Meine Therapie begann erst Monate nach dem Ereignis. Psychologen nach Psychologen gaben sich die bei mir zu Hause die Klinke. Ich getraute mich nicht mehr aus dem Haus und musste dann auch nicht mehr in die Schule. Jede Nacht durchlebte ich die Ereignisse dieses Tages nochmals. Weshalb hatte ich nicht geschrien? Wieso war es mir peinlich gewesen? Wieso war ich bloss in diese dumme Gasse gerannt?
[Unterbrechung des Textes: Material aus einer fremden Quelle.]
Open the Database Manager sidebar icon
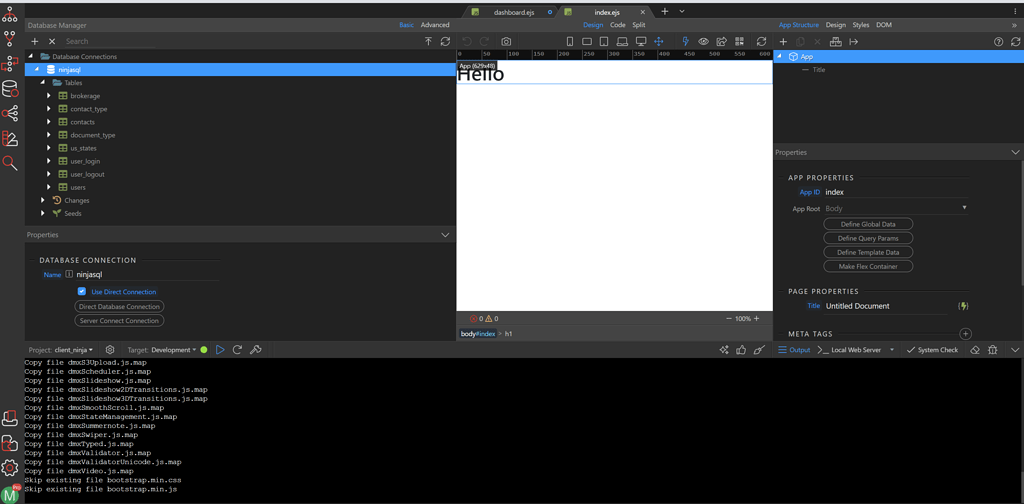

Obwohl es schon Jahre her ist, kann ich nicht aufhören, daran zu denken. Ich war doch erst fünfzehn. Wieso musste das genau mir passieren? Heute noch habe ich so viele Fragen, die ich mir nicht beantworten kann. Aber mein Leben lässt mich nicht vergessen. Seit diesem Tag wurden bei mir diagnostiziert: Soziale Phobie, Post-Trauma, Depression, BPD (Borderline-Personality-Disorder) sowie eine Essstörung.
Nach wie vor habe ich Angst. Angst in die Regionalbahn einzusteigen. Sie könnte überfüllt sein und das macht mir Angst. Es macht mir Angst, so nahe an Menschen zu sein. Flohzirkus, Freizeitparks, alles löst in mir eine furchtbare Angst aus. Viele Menschen an einem Ort sind der Horror für mich. Über Konzerte oder Open Airs kann ich das Gleiche sagen.
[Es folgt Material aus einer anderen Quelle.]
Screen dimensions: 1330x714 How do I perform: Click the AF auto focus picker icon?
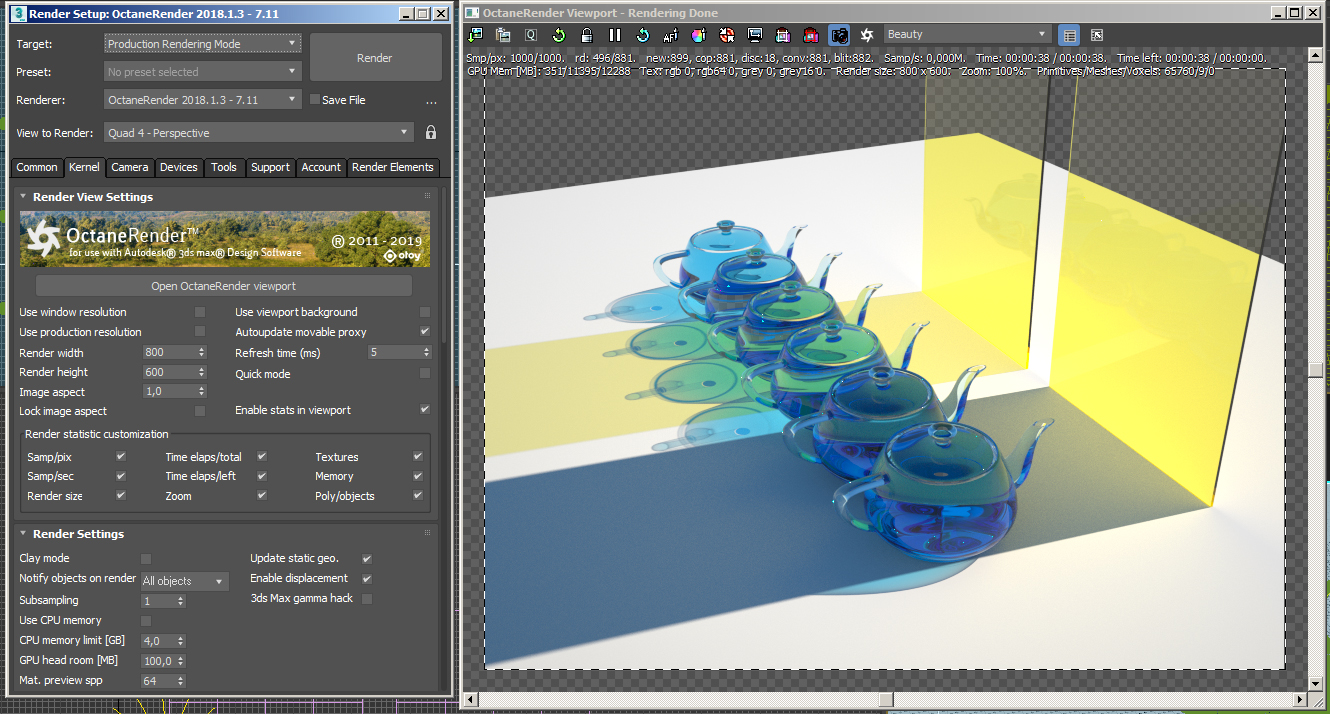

Lasst euch niemals von jemandem berühren, wenn ihr es nicht wollt. Schreit, falls es nötig ist. Rennt niemals in eine Gasse, in der niemand ist. Falls euch trotzdem etwas geschieht, sprecht darüber. Habt keine Angst, eure Geschichte zu erzählen.
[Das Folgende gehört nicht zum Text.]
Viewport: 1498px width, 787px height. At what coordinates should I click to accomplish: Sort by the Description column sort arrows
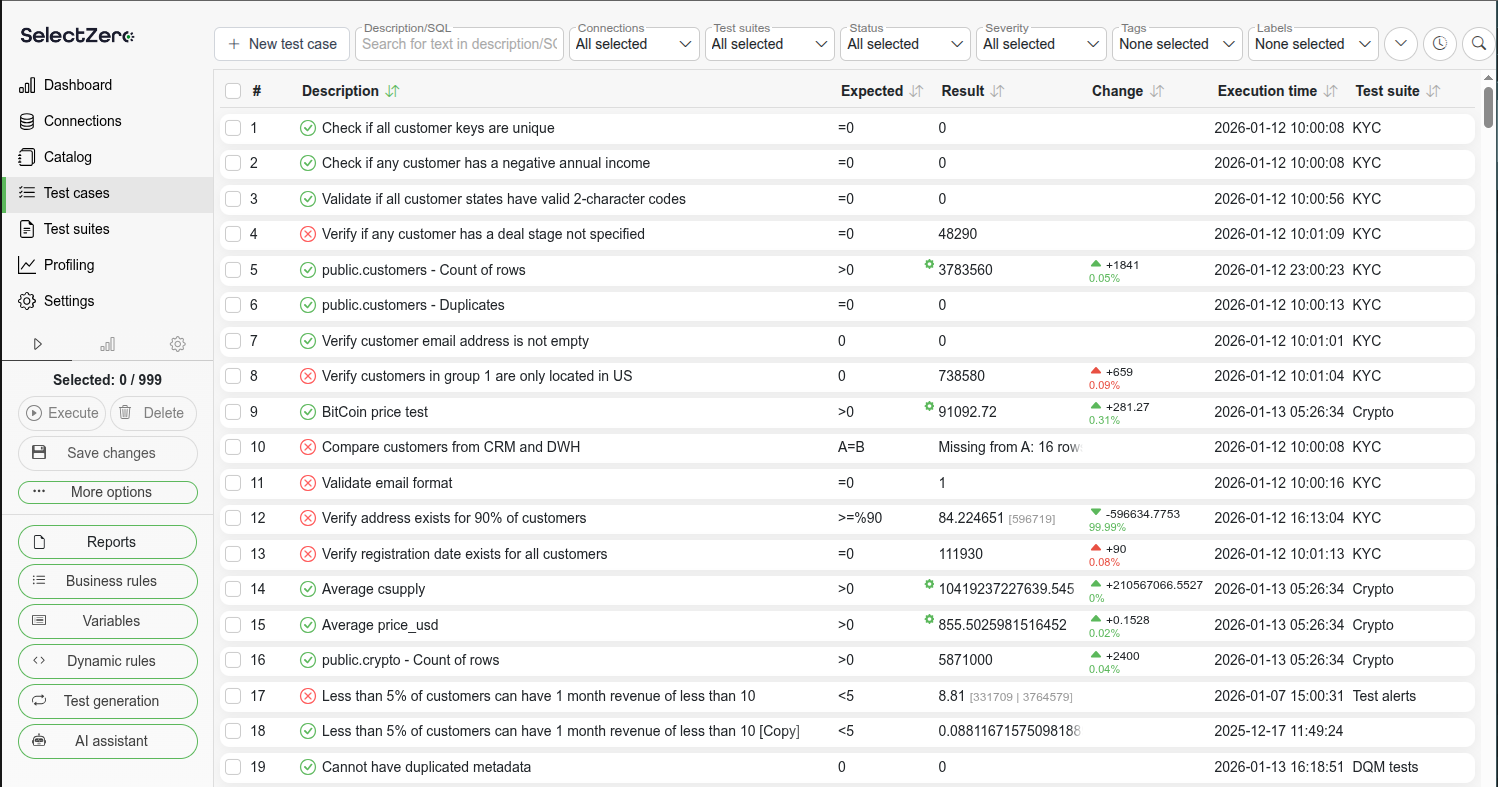(x=392, y=91)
Es ist nicht einfach, mit seelischen Erkrankungen zu leben, das wünsche ich niemandem.
Aber ich lebe, ich bin hier.
Dieser Text ist im Rahmen des „7 aus 12 – das Etüdensommerpausenintermezzo 2022“ von Christiane entstanden.
Ach, verdammt. Ich werde nie verstehen, warum es solchen bösartigen Vollidioten egal ist, dass sie einen Menschen nur aus Geilheit (oder was sie dafür halten) so schwer schädigen. Kein Herz, kein Hirn, kein Mitgefühl. Man könnte verzweifeln.
Ich hoffe, dass dein Text nicht autobiografisch war, und ich wünsche deiner Protagonistin, dass es ihr irgendwann wieder besser geht. Ich werde so wütend, wenn ich so etwas lese.
Liebe Grüße
Christiane ☁️🌳☕🍪🌼👍
Zum Glück ist mir sowas nie passiert, ich kann mir nicht vorstellen wie sich diese Frauen (ebenfalls Männer) fühlen. Unglaublich, wie unmenschlich einige Menschen sein können.